Peeter Joot's (OLD) Blog.

Math, physics, perl, and programming obscurity.

Cartesian to spherical change of variables in 3d phase space

Posted by peeterjoot on February 11, 2013

[Click here for a PDF of this post with nicer formatting]

Question: Cartesian to spherical change of variables in 3d phase space

[1] problem 2.2 (a). Try a spherical change of vars to verify explicitly that phase space volume is preserved.

Answer

Our kinetic Lagrangian in spherical coordinates is

\begin{aligned}\mathcal{L} &= \frac{1}{{2}} m \left(  \dot{r} \hat{\mathbf{r}} + r \sin\theta \dot{\phi} \hat{\boldsymbol{\phi}} + r \dot{\theta} \hat{\boldsymbol{\theta}} \right)^2 \\ &= \frac{1}{{2}} m \left(  \dot{r}^2 + r^2 \sin^2\theta \dot{\phi}^2 + r^2 \dot{\theta}^2  \right)\end{aligned} \hspace{\stretch{1}}(1.0.1)

We read off our canonical momentum

\begin{aligned}p_r &= \frac{\partial {\mathcal{L}}}{\partial {r}} \\ &= m \dot{r}\end{aligned} \hspace{\stretch{1}}(1.0.2a)

\begin{aligned}p_\theta &= \frac{\partial {\mathcal{L}}}{\partial {\theta}} \\ &= m r^2 \dot{\theta}\end{aligned} \hspace{\stretch{1}}(1.0.2b)

\begin{aligned}p_\phi &= \frac{\partial {\mathcal{L}}}{\partial {\phi}} \\ &= m r^2 \sin^2\theta \dot{\phi},\end{aligned} \hspace{\stretch{1}}(1.0.2c)

_Tasks to complete_
1 – On what date was the phase-space post published?
2 – Which canonical momenta does the phase-space post read off, and what expression does it give for each?
3 – Pick up the phase-space post after its final equation and carry the derivation forward.

_Records_
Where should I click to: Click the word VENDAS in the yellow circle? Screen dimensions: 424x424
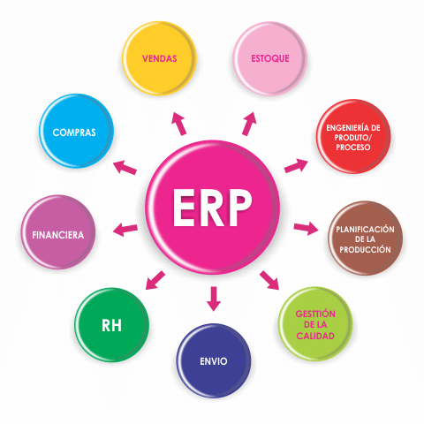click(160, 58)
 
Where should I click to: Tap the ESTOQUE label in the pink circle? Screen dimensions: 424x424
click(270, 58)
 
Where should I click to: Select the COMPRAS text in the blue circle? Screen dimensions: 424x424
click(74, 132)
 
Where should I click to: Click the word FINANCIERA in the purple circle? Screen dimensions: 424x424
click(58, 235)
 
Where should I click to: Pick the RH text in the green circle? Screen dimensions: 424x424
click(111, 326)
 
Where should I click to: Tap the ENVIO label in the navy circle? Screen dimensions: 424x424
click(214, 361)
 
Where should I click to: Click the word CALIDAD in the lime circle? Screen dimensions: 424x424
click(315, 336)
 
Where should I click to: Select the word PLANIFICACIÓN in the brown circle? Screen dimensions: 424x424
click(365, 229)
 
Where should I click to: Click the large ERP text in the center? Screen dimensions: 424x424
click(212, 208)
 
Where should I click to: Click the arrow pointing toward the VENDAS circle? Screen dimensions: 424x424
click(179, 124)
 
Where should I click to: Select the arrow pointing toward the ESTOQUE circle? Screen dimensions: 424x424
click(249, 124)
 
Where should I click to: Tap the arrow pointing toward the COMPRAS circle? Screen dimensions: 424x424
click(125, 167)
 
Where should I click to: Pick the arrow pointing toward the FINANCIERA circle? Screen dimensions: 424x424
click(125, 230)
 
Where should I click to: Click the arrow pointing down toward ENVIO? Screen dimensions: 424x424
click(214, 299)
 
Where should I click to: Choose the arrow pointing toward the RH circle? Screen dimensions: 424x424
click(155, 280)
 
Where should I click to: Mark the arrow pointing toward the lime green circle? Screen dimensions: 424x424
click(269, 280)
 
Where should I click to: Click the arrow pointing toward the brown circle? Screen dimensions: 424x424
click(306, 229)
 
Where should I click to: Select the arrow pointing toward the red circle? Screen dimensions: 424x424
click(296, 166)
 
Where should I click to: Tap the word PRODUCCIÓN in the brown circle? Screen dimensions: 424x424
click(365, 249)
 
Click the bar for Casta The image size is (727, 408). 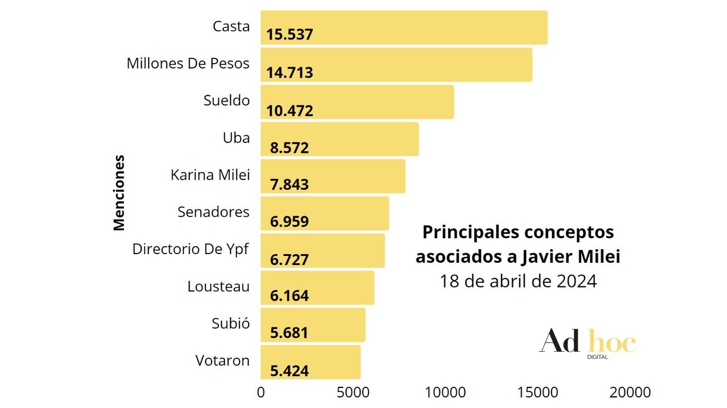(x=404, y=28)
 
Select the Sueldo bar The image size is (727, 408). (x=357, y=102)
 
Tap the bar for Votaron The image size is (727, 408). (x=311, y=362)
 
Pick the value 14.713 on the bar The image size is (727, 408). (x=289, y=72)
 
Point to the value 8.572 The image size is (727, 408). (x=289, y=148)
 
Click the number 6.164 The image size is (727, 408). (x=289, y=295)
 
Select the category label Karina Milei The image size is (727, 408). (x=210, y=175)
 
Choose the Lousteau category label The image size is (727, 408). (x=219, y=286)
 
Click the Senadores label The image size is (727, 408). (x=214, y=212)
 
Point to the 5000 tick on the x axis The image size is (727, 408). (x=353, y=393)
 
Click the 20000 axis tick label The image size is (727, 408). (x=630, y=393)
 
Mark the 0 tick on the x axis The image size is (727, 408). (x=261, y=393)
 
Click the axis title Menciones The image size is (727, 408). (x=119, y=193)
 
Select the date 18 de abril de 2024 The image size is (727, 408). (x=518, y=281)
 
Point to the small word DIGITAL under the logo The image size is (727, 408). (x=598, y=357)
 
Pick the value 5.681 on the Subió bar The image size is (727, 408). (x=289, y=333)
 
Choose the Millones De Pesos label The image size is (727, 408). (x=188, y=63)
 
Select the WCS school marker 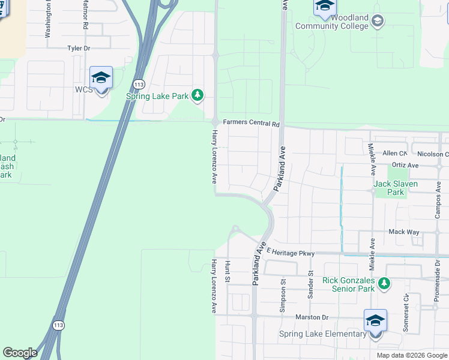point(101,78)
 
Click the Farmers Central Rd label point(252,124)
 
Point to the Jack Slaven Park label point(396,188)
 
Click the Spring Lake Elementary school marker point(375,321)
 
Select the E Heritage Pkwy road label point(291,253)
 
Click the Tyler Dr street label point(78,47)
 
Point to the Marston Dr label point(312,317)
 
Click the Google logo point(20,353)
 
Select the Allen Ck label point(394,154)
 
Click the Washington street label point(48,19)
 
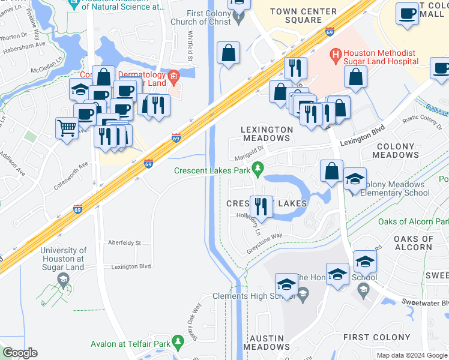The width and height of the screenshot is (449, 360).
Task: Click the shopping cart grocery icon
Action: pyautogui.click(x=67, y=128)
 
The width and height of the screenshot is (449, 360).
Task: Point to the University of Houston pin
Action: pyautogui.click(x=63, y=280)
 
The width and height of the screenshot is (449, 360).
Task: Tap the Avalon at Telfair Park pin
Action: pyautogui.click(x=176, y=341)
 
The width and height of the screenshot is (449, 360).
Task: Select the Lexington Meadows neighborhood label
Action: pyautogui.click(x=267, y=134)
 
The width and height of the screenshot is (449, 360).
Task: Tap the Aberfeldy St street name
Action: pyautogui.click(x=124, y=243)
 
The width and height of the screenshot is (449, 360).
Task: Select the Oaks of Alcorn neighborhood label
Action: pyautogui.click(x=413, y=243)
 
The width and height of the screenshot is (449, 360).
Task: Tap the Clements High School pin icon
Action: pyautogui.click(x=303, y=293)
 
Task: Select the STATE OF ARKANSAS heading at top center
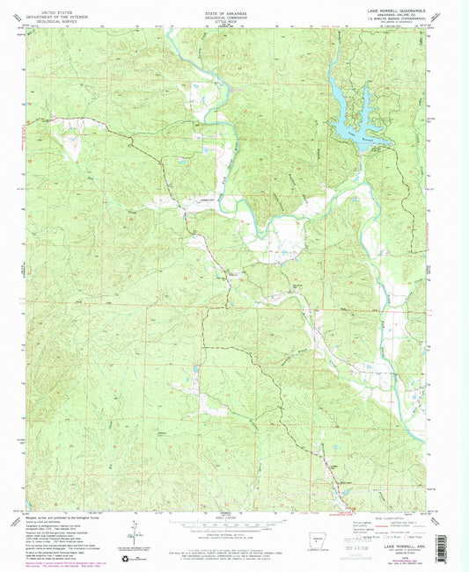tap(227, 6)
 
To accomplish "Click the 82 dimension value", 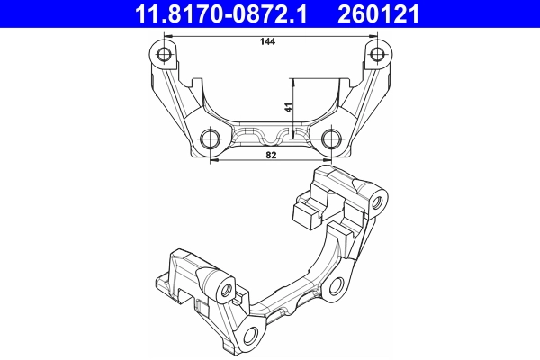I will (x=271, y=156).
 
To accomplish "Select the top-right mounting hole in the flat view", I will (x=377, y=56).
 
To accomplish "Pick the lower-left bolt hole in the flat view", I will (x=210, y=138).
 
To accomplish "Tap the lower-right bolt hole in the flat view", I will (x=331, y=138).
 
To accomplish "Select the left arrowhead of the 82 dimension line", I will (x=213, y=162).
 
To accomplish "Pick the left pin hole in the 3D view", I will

_The answers_
1 – February 11, 2013

2 –
p_r = m ṙ
p_θ = m r² θ̇
p_φ = m r² sin²θ φ̇

3 –
and can now express the Hamiltonian in spherical coordinates

\begin{aligned}H &= \frac{1}{{2}} m \left(\left( \frac{p_r}{m} \right)^2+ r^2 \sin^2\theta \left( \frac{p_\phi}{m r^2 \sin^2\theta} \right)+ r^2 \left( \frac{p_\theta}{m r^2} \right)\right) \\ &= \frac{p_r^2}{2m} + \frac{p_\phi^2}{2 m r^2 \sin^2\theta} + \frac{p_\theta^2}{2 m r^2}\end{aligned} \hspace{\stretch{1}}(1.0.3)

Now we want to do a change of variables. The coordinates transform as

\begin{aligned}x = r \sin\theta \cos\phi\end{aligned} \hspace{\stretch{1}}(1.0.4a)

\begin{aligned}y = r \sin\theta \sin\phi\end{aligned} \hspace{\stretch{1}}(1.0.4b)

\begin{aligned}z = r \cos\theta,\end{aligned} \hspace{\stretch{1}}(1.0.4c)

or

\begin{aligned}r = \sqrt{x^2 + y^2 + z^2}\end{aligned} \hspace{\stretch{1}}(1.0.5a)

\begin{aligned}\theta = \arccos(z/r)\end{aligned} \hspace{\stretch{1}}(1.0.5b)

\begin{aligned}\phi = \arctan(y/x).\end{aligned} \hspace{\stretch{1}}(1.0.5c)

It’s not too hard to calculate the change of variables for the momenta (verified in sphericalPhaseSpaceChangeOfVars.nb). We have

\begin{aligned}p_r = \frac{x p_x + y p_y + z p_z}{\sqrt{x^2 + y^2 + z^2}}\end{aligned} \hspace{\stretch{1}}(1.0.6a)

\begin{aligned}p_\theta = \frac{(p_x x + p_y y) z - p_z (x^2 + y^2)}{\sqrt{x^2 + y^2}}\end{aligned} \hspace{\stretch{1}}(1.0.6b)

\begin{aligned}p_\phi = x p_y - y p_x\end{aligned} \hspace{\stretch{1}}(1.0.6c)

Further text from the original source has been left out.